Download or read book Handbook of Qualitative and Visual Methods in Spatial Research written by Anna Juliane Heinrich and published by transcript Verlag. This book was released on 2024-07-31 with total page 377 pages. Available in PDF, EPUB and Kindle. Book excerpt: Listening, experiencing, drawing or interpreting spaces: narratives, experiences, visualizations and discourses can be helpful for the empirical investigation of spaces. This interdisciplinary handbook presents a broad spectrum of established methods and innovative method development to capture and understand different facets of spaces. Instructive explanations and concrete examples make the varied qualitative methods of spatial research understandable and applicable across disciplines. The theoretical and methodological aspects of qualitative spatial research form the framework of this handbook.

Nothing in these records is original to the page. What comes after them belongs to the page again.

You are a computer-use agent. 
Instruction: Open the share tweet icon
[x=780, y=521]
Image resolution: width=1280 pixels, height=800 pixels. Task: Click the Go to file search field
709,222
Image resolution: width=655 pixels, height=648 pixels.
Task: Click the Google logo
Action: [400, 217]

Book The Palgrave Handbook of Bottom Up Urbanism

Download or read book The Palgrave Handbook of Bottom Up Urbanism written by Mahyar Arefi and published by Springer. This book was released on 2018-06-27 with total page 357 pages. Available in PDF, EPUB and Kindle. Book excerpt: Who shapes our cities? In an age of increasing urban pluralism, globalization and immigration, decreasing public budgets, and an ongoing crisis of authority among designers and planners, the urban environment is shaped by a number of non-traditional stakeholders. The book surveys the kaleidoscope of views on the agency of urbanism, providing an overview of the various scholarly debates and territories that pertain to bottom-up efforts such as everyday urbanism, DIY urbanism, guerilla urbanism, tactical urbanism, and lean urbanism. Uniquely, this books seeks connections between the various movements by curating a range of views on the past, present, and future of bottom-up urbanism. The contributors also connect the recent trend of bottom-up efforts in the West with urban informality in the Global South, drawing parallels and finding contrast between social and institutional structures across the globe. The book appeals to urbanists in the widest sense of the word: those who shape, study, and improve our urban spaces.